Let me amend that. Maybe total depression is justified. The tables and historical context coming up shortly, combined with the president's cluelessness, will show readers why.

To fully grasp all of this, first one needs to understand the difference between what has really happened and what people usually hear relating to these monthly jobs reports.

Every month what has really happened out here in the real world with jobs and unemployment, also known as the not seasonally adjusted (NSA) data, is "smoothed out" by means of seasonal adjustment.
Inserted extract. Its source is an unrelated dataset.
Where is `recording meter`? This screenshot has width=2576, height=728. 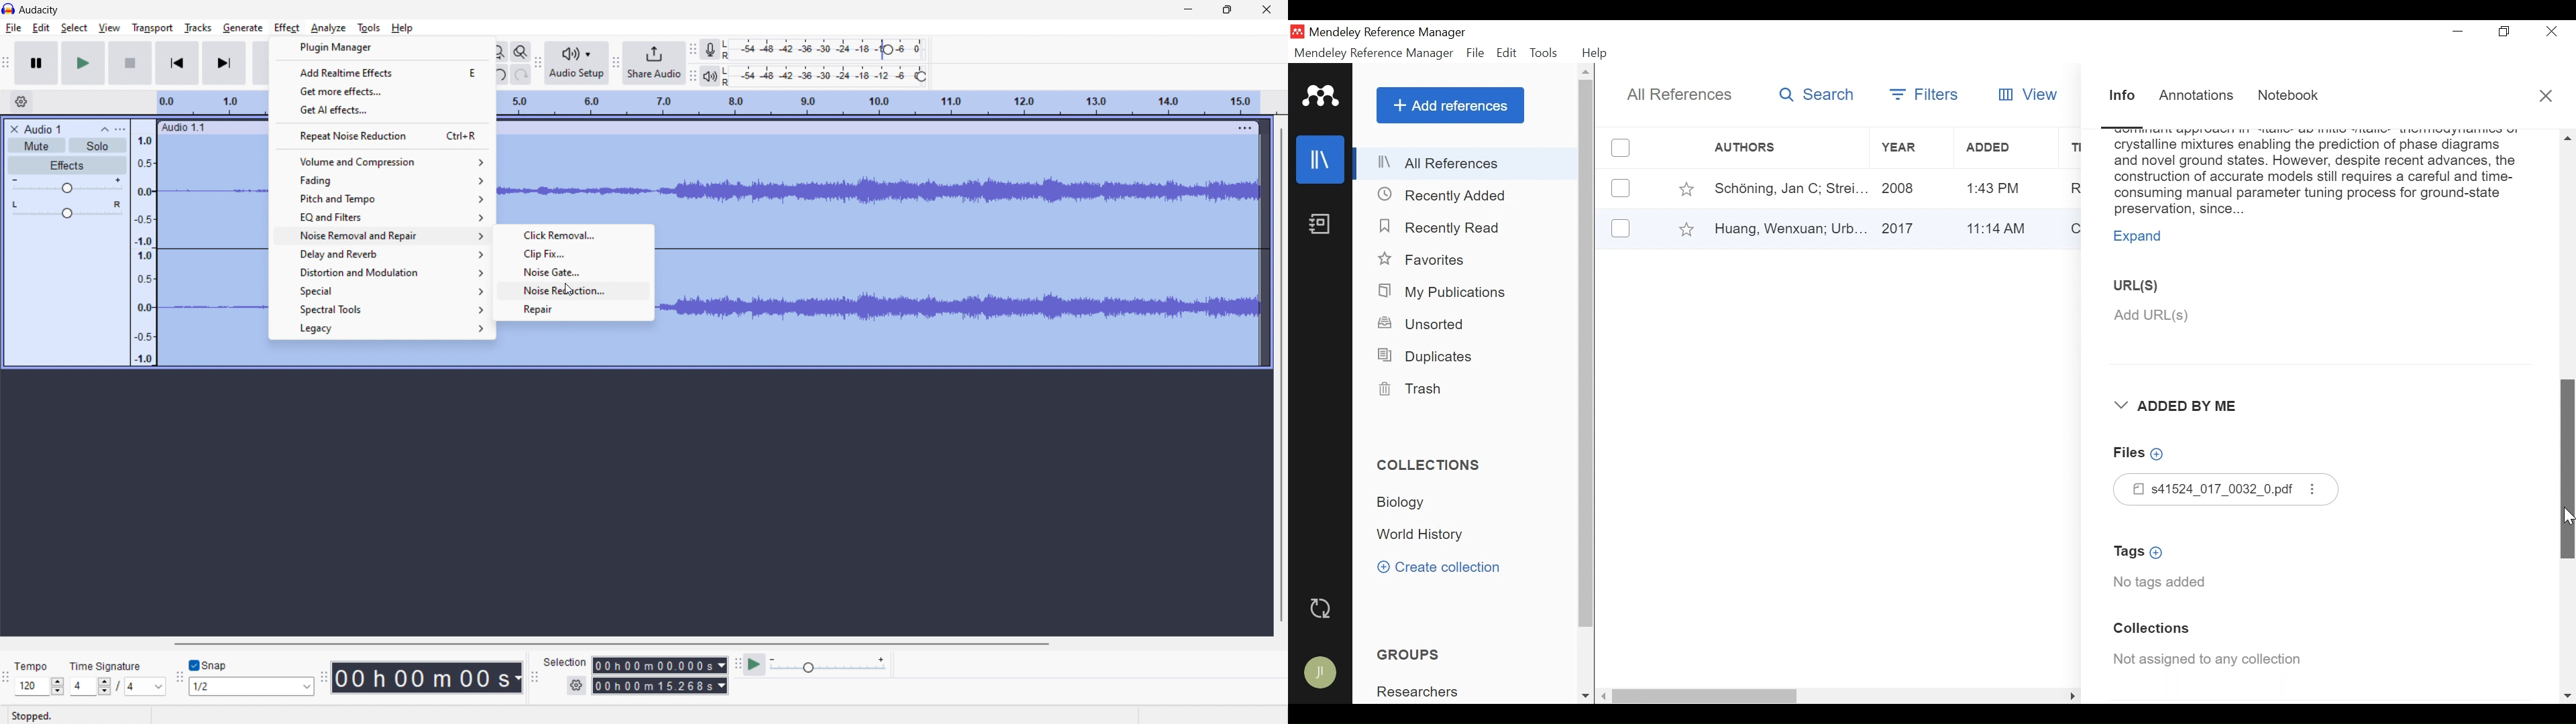 recording meter is located at coordinates (709, 50). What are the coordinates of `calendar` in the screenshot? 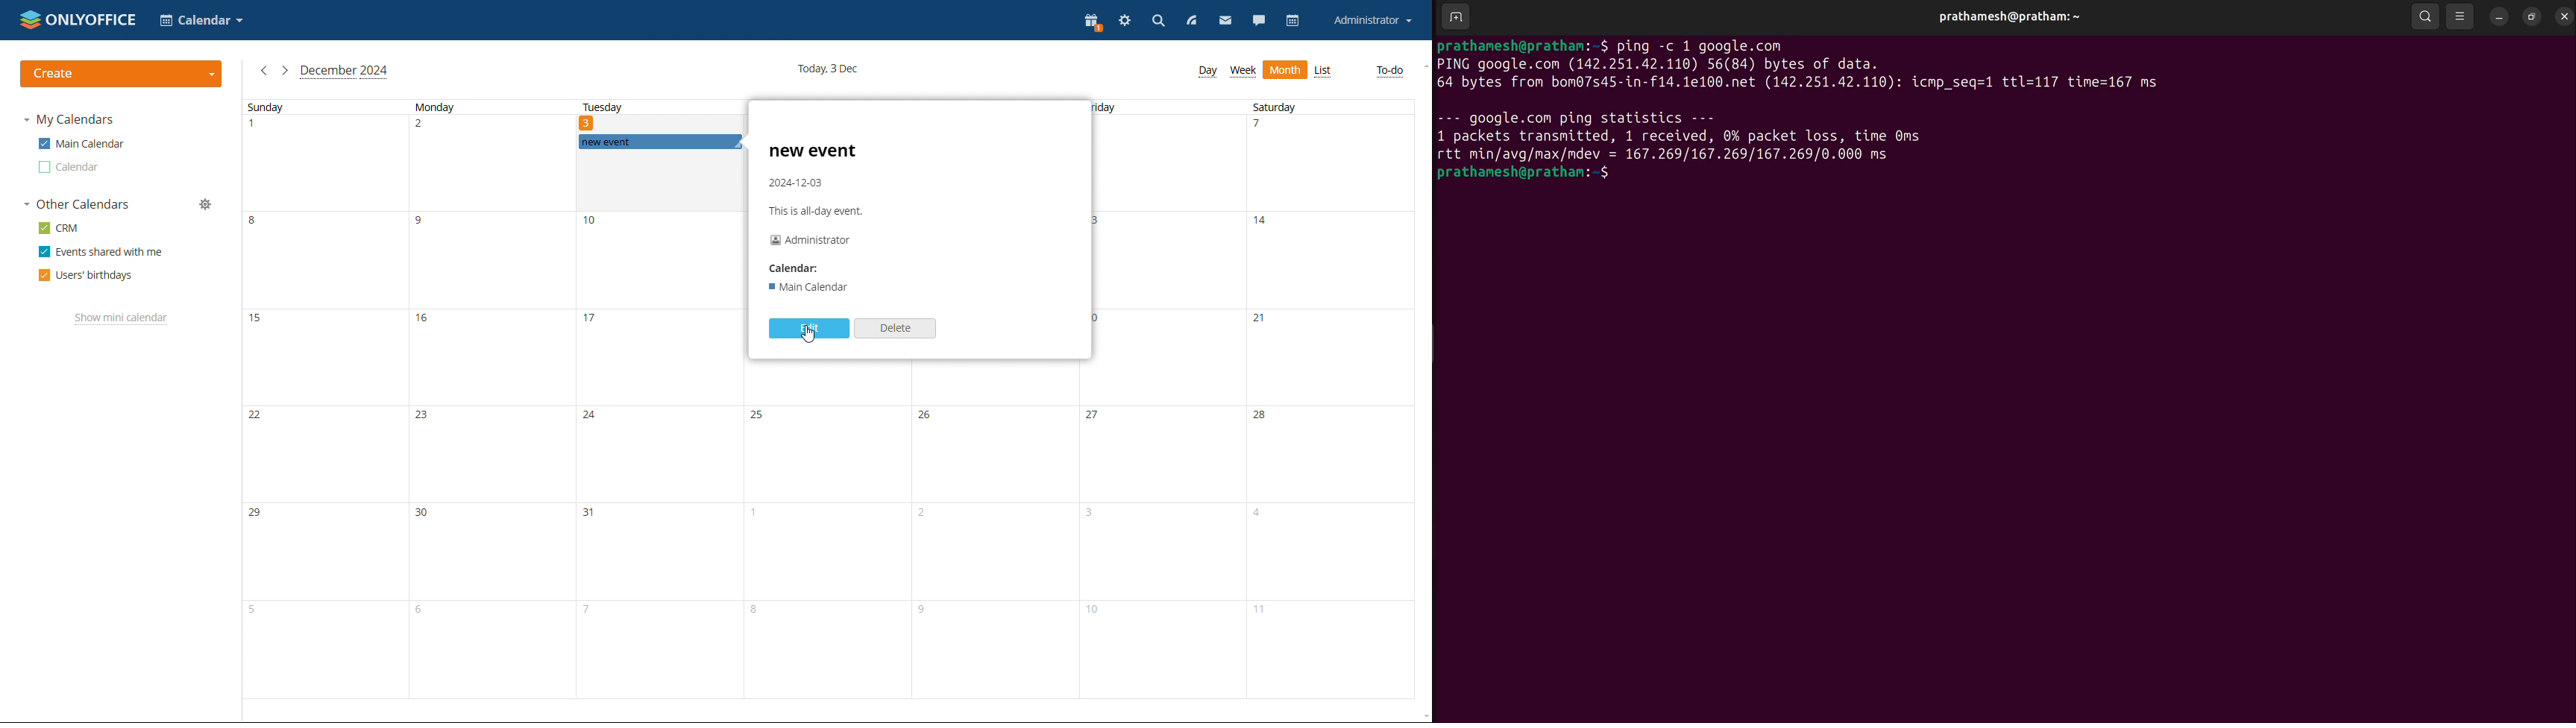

There's really nothing wrong with this statistical technique, except for one thing: the BLS doesn't do a particularly good job of flagging its data as "seasonally adjusted" in its main report. Because of that, most of the press and seemingly all politicians seem to believe that the seasonally adjusted numbers represent what really happened.

They don't. What follows are tables from the Household Survey (used to determine unemployment rates) showing changes in the seasonally adjusted (SA) workforce, whether employed or not, followed by the analogous NSA changes:

 

 

The SA number for June is bad enough. In fact, June's seasonally adjusted workforce shrinkage is the largest for any June since 1963.

But the NSA number representing what really happened is even worse. In a normal June, the workforce increases significantly, because lots of people occupied with other things during the rest of the year typically test the waters in the seasonal and summer-job market. But whereas an average of about 1.75 million did so during the past seven Junes, including almost 1.6 million last year during the recession, only 901,000 did so in June of 2010. You have to go all the way back to 1954 to find a lower workforce change during June in the private sector than the June we just experienced. On a population-adjusted basis, the June 2010 figure is the worst June performance in the 63 years BLS has been tracking the data.

Yet today, President Obama claimed that, "We are headed in the right direction." I'm not buying it, nor are hundreds of thousands of people who figuratively sat on the couch in June because they know how bad the prospects for gainful employment in the real world actually are.